A Leaf from Prime in a Large-Format Latin Breviary

January 1, 2020 in Manuscript Studies, Uncategorized

J. S. Wagner Collection. Leaf from from Prime in a Latin manuscript Breviary. Folio 4 Recto, with the opening of Psalm 117 (118) in the Vulgate Version. with a framed initial C for Confitimini, decorated wih scrolling foliate ornament.

 Leaf “4” from Prime in a Large-Format Latin Breviary

Spain, 16th or 17th century

Single columns in 14 lines
circa 395 x 515 mm
with Foliate and Floral Decorated Initials

J. S. Wagner Collection

J. S. Wagner Collection. Detached Manuscript Leaf with the Opening in Latin of the Penitent Psalm 4 or Psalm 37 (38) and its Illustration of King David.

J. S. Wagner Collection. King David as Penitent from a Book of Hours.

[Published on 1 January 2020, with updates]

We continue our series of reports revealing unknown witnesses to the creativity of written materials, manuscript and in print, across the centuries.  See the Contents List for this blog for discoveries so far and unfolding.

Now, with thanks to the collector, who brought this and other manuscript and early-printed materials to our attention, we offer images of a detached leaf from a large-format manuscript for liturgical use.

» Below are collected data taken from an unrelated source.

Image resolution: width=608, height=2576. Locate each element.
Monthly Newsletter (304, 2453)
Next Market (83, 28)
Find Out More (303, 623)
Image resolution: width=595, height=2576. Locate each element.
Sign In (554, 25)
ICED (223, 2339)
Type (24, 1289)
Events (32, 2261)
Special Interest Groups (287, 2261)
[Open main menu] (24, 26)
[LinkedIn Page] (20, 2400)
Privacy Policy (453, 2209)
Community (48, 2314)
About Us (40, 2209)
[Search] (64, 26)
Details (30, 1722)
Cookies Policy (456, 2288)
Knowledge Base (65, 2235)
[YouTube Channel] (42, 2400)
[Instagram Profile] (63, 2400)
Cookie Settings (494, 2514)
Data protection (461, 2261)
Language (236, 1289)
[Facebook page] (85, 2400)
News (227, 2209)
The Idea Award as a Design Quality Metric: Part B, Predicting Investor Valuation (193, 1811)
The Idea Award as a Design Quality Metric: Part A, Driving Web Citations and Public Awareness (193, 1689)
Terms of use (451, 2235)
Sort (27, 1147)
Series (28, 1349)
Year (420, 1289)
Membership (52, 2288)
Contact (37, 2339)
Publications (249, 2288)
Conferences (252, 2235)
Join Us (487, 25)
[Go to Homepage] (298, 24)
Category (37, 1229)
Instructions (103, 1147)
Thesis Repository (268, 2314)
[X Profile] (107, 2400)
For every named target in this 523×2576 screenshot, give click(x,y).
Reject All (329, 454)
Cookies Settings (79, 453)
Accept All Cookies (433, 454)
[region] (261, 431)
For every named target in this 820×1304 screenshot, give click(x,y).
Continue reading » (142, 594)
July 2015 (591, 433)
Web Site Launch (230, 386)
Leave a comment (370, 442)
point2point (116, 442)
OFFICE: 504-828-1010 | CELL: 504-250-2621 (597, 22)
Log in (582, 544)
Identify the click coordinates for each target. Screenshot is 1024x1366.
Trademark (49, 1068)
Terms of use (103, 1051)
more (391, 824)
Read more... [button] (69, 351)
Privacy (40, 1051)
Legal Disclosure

Already we showcased another leaf in that collection.  It has an illustrated opening for one or another of the Penitential Psalms — we can’t know which one, given that its few visible opening lines pertain to 2 Psalms — depicting the Old Testament King David in his penitence, with crown and lyre set to one side.  The publication of that illustration, and the gathering advice of experts whom we could ask, led to improved knowledge about the probable orgin of the leaf and its original manuscript.  A similar process commences with this next leaf, also from a religious manuscript.

Element Number 4 out of N (= Integer)

Here we turn to a single Breviary leaf, which carries the modern arabic number “4” in ink at its top right corner of the recto. In my first iteration of this blogpost (1 January 2020), I asserted confidently:

That number must belong to a consecutive series applied while the manuscript was still intact.  The number identifies the front side of the former Folio 4, presumably, rather than a Page 4, partly because the verso of the leaf is unnumbered and partly because a Page 4 out of 4 would scarcely stand on a recto, rather than on a second verso.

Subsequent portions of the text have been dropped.